Exactly as given, reproduce the records in full.

::::

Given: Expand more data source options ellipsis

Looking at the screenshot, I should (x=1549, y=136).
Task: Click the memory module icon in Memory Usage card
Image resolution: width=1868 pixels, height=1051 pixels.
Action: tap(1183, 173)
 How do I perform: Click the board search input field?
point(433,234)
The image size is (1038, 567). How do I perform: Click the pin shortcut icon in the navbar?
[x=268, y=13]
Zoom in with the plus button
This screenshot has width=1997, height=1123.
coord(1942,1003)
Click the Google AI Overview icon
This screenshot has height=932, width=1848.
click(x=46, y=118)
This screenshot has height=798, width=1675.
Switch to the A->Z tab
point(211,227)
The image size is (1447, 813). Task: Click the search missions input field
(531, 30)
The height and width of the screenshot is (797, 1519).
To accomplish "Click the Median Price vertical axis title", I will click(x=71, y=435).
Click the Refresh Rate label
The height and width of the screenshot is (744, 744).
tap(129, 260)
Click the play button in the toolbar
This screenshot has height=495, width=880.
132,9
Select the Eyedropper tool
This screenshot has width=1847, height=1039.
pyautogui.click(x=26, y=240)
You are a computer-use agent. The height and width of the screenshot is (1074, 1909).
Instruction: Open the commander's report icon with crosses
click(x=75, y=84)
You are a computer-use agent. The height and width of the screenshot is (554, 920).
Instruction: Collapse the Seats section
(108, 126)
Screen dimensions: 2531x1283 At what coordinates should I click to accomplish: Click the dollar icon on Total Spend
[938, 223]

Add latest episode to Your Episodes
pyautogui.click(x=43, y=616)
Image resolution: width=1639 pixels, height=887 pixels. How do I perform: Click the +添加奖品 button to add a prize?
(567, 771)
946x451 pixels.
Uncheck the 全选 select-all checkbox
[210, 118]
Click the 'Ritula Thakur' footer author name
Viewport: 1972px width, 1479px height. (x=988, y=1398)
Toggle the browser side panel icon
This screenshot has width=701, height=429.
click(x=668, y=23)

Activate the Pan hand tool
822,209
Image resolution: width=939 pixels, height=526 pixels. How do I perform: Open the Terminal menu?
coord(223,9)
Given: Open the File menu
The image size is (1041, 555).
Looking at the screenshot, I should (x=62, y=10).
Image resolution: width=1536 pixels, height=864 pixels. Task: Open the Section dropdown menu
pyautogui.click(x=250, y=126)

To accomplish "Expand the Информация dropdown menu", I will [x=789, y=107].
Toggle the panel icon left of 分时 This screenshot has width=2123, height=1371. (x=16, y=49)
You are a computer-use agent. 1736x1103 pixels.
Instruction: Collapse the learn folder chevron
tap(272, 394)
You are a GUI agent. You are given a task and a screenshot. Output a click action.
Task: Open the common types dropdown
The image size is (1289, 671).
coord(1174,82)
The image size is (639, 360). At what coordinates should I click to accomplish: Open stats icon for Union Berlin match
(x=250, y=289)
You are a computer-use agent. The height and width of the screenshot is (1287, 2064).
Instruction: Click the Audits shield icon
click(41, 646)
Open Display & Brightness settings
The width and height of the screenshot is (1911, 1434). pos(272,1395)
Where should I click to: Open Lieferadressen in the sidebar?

::::

* _REPLY_
Given: Expand more data source options ellipsis

Looking at the screenshot, I should (x=1549, y=136).
Task: Click the memory module icon in Memory Usage card
Image resolution: width=1868 pixels, height=1051 pixels.
Action: tap(1183, 173)
 How do I perform: Click the board search input field?
point(433,234)
The image size is (1038, 567). How do I perform: Click the pin shortcut icon in the navbar?
[x=268, y=13]
Zoom in with the plus button
This screenshot has width=1997, height=1123.
coord(1942,1003)
Click the Google AI Overview icon
This screenshot has height=932, width=1848.
click(x=46, y=118)
This screenshot has height=798, width=1675.
Switch to the A->Z tab
point(211,227)
The image size is (1447, 813). Task: Click the search missions input field
(531, 30)
The height and width of the screenshot is (797, 1519).
To accomplish "Click the Median Price vertical axis title", I will click(x=71, y=435).
Click the Refresh Rate label
The height and width of the screenshot is (744, 744).
tap(129, 260)
Click the play button in the toolbar
This screenshot has height=495, width=880.
132,9
Select the Eyedropper tool
This screenshot has width=1847, height=1039.
pyautogui.click(x=26, y=240)
You are a computer-use agent. The height and width of the screenshot is (1074, 1909).
Instruction: Open the commander's report icon with crosses
click(x=75, y=84)
You are a computer-use agent. The height and width of the screenshot is (554, 920).
Instruction: Collapse the Seats section
(108, 126)
Screen dimensions: 2531x1283 At what coordinates should I click to accomplish: Click the dollar icon on Total Spend
[938, 223]

Add latest episode to Your Episodes
pyautogui.click(x=43, y=616)
Image resolution: width=1639 pixels, height=887 pixels. How do I perform: Click the +添加奖品 button to add a prize?
(567, 771)
946x451 pixels.
Uncheck the 全选 select-all checkbox
[210, 118]
Click the 'Ritula Thakur' footer author name
Viewport: 1972px width, 1479px height. (x=988, y=1398)
Toggle the browser side panel icon
This screenshot has width=701, height=429.
click(x=668, y=23)

Activate the Pan hand tool
822,209
Image resolution: width=939 pixels, height=526 pixels. How do I perform: Open the Terminal menu?
coord(223,9)
Given: Open the File menu
The image size is (1041, 555).
Looking at the screenshot, I should (x=62, y=10).
Image resolution: width=1536 pixels, height=864 pixels. Task: Open the Section dropdown menu
pyautogui.click(x=250, y=126)

To accomplish "Expand the Информация dropdown menu", I will [x=789, y=107].
Toggle the panel icon left of 分时 This screenshot has width=2123, height=1371. (x=16, y=49)
You are a computer-use agent. 1736x1103 pixels.
Instruction: Collapse the learn folder chevron
tap(272, 394)
You are a GUI agent. You are given a task and a screenshot. Output a click action.
Task: Open the common types dropdown
The image size is (1289, 671).
coord(1174,82)
The image size is (639, 360). At what coordinates should I click to accomplish: Open stats icon for Union Berlin match
(x=250, y=289)
You are a computer-use agent. The height and width of the screenshot is (1287, 2064).
Instruction: Click the Audits shield icon
click(41, 646)
Open Display & Brightness settings
The width and height of the screenshot is (1911, 1434). pos(272,1395)
Where should I click to: Open Lieferadressen in the sidebar?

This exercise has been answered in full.